Intelligent Data Management

Advanced data engineering for data-driven decision making: intelligent data warehousing, data streaming, and scalable information fusion.

This course covered the modern data management and data engineering methods that support large-scale, data-driven decision making. I learned to select, apply, and develop data engineering tools for intelligent data processing and analysis, and to reason about the major trade-offs in designing a comprehensive data processing pipeline.

Data Warehousing at Scale

The warehousing module went beyond classic star schemas into advanced data warehousing solutions for decision support: dimensional modeling choices, aggregation strategies, and the infrastructure that makes efficient information consolidation possible. Designing for the query patterns you expect, rather than the data you happen to have, was a recurring theme.

Data Streaming

I studied the design of intelligent data streaming systems: how to process unbounded data, what trade-offs windowing and approximation introduce, and where streaming beats batch for timely decision making. We elaborated on how streaming architectures behave under large-scale, data-intensive scenarios and where their applicability limits lie.

Information Fusion

The most research-oriented part of the course dealt with information fusion: reconstructing objects from multiple, possibly incomplete and inconsistent observations. Scalable fusion and information linkage are critical when a comprehensive picture of a subject requires large amounts of data from disparate sources, and we explored how these concepts accelerate new research directions in intelligent data management.

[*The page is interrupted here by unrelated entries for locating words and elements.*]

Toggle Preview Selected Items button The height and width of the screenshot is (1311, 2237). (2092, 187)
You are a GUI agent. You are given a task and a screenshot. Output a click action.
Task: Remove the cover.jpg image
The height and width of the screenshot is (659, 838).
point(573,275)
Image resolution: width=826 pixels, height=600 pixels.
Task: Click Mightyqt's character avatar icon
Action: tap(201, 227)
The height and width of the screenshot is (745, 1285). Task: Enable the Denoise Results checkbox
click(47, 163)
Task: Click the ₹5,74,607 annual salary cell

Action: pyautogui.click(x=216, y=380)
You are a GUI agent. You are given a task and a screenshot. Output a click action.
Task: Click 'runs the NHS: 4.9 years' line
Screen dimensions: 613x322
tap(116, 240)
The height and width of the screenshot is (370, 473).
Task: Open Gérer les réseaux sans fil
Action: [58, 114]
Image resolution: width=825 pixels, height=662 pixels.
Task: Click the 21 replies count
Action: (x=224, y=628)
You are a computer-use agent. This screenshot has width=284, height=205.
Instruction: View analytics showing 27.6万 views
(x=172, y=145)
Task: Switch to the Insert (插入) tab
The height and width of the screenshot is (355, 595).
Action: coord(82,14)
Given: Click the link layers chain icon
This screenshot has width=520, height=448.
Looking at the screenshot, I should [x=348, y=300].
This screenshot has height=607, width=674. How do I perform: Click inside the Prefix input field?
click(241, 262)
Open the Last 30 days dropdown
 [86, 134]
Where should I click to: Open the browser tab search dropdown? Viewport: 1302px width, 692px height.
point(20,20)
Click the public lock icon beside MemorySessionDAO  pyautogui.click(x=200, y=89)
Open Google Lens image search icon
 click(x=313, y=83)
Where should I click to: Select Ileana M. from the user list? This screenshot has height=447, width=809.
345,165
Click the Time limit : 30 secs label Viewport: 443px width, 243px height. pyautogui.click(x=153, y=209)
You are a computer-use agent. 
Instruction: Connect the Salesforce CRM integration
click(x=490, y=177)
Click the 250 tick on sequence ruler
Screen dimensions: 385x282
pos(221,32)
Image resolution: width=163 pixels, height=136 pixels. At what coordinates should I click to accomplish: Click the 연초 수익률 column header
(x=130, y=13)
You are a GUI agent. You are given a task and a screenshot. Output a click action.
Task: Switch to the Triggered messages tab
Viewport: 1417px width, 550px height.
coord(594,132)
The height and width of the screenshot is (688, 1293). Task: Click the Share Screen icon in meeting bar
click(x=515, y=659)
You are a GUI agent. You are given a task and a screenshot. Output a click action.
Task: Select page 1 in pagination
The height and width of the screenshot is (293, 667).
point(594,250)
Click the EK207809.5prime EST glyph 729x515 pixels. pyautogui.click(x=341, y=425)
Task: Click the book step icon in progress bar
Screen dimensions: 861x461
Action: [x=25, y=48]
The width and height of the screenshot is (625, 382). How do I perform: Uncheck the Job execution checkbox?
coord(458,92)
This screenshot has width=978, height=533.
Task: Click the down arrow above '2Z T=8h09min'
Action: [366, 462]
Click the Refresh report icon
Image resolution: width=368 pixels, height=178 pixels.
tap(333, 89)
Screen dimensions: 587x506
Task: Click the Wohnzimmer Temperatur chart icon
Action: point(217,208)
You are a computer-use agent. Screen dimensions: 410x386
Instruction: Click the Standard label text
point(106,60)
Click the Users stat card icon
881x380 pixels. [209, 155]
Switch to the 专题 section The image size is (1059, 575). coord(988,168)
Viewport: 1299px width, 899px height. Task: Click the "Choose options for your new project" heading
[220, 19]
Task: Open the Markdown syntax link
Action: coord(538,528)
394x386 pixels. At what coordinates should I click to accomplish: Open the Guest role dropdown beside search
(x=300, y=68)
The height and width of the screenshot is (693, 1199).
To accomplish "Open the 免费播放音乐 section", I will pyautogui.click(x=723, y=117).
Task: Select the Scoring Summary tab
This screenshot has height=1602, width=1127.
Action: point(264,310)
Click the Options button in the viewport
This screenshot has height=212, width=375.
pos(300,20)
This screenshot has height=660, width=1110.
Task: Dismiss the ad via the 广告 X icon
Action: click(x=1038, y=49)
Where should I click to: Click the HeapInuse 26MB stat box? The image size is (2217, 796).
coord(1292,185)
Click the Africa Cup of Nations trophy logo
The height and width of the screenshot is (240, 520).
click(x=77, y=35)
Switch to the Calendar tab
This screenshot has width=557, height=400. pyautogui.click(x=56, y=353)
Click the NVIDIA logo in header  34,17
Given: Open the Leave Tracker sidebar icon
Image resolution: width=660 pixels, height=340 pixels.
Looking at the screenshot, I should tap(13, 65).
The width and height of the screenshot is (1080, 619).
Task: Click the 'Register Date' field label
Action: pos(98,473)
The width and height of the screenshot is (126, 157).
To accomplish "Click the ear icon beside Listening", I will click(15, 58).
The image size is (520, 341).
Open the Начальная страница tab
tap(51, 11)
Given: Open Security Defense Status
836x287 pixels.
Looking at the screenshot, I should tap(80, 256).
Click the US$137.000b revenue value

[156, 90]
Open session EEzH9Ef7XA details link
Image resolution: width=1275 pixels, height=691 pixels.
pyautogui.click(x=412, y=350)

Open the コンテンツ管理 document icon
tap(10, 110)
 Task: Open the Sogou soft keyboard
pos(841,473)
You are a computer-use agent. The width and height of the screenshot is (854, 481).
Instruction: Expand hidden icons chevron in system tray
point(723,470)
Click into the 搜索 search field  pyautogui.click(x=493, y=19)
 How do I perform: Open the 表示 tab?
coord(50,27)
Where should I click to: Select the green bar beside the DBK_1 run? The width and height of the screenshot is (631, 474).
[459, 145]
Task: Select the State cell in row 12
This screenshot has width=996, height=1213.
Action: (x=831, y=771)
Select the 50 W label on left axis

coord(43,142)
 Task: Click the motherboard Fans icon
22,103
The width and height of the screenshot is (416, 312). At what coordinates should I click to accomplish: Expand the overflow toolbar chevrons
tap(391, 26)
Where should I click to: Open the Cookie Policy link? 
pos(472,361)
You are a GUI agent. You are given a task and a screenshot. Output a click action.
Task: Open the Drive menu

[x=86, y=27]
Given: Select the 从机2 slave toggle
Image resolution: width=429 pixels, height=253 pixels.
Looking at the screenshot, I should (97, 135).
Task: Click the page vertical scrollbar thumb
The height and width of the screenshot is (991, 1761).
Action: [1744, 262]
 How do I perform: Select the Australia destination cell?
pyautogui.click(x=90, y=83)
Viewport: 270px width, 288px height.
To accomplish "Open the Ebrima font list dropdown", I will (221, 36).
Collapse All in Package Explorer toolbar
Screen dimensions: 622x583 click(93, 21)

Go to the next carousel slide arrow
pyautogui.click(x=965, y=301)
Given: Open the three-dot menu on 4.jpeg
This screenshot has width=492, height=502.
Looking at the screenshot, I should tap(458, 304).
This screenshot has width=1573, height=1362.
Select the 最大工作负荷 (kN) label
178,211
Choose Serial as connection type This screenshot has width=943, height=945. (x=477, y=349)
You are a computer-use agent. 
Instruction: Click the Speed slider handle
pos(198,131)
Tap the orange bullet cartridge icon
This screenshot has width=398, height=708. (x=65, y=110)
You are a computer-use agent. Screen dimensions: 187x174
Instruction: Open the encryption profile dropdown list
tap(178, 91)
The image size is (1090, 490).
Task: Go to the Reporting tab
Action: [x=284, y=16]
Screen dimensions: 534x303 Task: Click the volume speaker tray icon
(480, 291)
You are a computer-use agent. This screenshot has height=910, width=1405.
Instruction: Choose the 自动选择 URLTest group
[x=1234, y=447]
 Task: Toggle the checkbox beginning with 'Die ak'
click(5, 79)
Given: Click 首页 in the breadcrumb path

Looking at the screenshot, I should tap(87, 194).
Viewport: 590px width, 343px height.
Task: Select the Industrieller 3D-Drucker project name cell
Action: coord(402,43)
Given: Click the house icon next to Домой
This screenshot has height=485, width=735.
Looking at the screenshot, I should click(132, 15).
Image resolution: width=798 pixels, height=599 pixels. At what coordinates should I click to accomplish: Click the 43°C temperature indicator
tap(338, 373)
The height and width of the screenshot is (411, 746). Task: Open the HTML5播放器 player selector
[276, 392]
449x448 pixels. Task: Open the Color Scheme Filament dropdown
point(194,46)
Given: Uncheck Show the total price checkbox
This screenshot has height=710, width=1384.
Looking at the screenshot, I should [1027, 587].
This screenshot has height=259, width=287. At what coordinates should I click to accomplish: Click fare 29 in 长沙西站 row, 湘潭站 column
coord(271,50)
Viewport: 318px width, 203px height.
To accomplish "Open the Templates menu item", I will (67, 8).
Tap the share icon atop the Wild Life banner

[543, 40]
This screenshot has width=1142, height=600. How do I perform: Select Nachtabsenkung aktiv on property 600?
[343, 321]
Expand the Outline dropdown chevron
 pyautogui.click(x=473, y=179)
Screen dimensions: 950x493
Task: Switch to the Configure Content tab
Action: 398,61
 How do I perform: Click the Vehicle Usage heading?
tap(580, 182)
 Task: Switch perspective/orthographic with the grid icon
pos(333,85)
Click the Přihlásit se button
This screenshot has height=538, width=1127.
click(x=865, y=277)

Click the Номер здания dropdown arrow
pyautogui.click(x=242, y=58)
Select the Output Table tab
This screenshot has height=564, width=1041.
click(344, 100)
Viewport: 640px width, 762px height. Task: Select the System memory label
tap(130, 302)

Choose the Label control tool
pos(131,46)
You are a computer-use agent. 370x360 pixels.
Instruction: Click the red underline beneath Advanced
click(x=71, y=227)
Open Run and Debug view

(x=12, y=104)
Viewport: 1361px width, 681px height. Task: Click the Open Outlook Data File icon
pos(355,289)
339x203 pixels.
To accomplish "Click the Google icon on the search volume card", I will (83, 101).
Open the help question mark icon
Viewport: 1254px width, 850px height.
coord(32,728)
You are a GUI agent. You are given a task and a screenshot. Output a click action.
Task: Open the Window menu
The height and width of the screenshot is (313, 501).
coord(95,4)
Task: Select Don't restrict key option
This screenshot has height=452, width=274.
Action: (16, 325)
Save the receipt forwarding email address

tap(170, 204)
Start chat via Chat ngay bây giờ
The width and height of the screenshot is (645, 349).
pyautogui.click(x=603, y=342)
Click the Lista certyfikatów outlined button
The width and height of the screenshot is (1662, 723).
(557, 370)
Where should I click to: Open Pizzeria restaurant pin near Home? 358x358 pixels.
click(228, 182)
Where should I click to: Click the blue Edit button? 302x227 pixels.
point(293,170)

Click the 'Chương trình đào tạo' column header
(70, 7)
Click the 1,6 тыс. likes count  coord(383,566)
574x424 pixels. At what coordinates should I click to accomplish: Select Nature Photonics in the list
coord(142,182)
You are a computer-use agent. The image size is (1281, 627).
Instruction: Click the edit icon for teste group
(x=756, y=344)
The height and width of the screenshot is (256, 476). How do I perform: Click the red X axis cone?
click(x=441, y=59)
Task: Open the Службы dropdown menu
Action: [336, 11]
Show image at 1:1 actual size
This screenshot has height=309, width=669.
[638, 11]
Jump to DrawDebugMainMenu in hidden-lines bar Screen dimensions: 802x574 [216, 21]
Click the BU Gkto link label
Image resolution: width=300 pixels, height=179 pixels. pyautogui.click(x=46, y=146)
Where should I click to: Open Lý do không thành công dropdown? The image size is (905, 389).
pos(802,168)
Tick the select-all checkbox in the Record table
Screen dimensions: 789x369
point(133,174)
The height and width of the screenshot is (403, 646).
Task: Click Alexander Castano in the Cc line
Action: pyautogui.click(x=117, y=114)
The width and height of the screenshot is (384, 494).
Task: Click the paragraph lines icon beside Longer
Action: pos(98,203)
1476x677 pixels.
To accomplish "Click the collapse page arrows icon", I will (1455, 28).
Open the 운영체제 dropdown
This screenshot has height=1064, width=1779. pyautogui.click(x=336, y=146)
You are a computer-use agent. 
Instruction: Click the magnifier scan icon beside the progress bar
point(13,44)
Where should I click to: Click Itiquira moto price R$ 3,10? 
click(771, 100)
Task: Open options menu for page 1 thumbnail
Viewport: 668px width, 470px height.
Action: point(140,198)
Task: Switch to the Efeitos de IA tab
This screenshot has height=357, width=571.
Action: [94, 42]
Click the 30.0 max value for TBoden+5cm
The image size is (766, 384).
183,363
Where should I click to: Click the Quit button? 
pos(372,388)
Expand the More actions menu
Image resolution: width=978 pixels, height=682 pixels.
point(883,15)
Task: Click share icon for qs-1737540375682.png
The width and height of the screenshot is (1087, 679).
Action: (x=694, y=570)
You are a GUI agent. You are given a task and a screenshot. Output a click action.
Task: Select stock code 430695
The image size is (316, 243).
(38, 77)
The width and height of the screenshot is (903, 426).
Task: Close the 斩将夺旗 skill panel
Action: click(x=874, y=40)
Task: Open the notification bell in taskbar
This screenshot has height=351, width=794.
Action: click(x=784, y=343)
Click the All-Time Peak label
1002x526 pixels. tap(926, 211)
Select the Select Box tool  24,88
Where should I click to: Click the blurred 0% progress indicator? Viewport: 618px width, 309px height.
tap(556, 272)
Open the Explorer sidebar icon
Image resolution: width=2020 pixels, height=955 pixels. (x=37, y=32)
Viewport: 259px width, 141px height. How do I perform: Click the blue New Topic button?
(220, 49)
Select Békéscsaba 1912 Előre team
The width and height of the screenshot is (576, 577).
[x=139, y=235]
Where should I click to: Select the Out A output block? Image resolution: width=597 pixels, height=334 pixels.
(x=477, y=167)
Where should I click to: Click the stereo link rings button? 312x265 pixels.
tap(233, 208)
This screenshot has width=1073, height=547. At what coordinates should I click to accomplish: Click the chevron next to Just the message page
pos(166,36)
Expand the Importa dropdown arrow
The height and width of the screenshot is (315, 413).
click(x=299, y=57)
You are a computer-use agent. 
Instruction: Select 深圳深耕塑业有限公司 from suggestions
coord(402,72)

Course Project: CyberSight Data Warehouse

I applied the warehousing and pipeline material in CyberSight_DW, building a data warehouse for security-oriented analytics end to end: source integration, a dimensional model, and the load pipeline feeding analysis-ready marts.

The course struck a good balance between conceptual knowledge and practical skills, and it sharpened how I think about the data layer that every serious AI system stands on.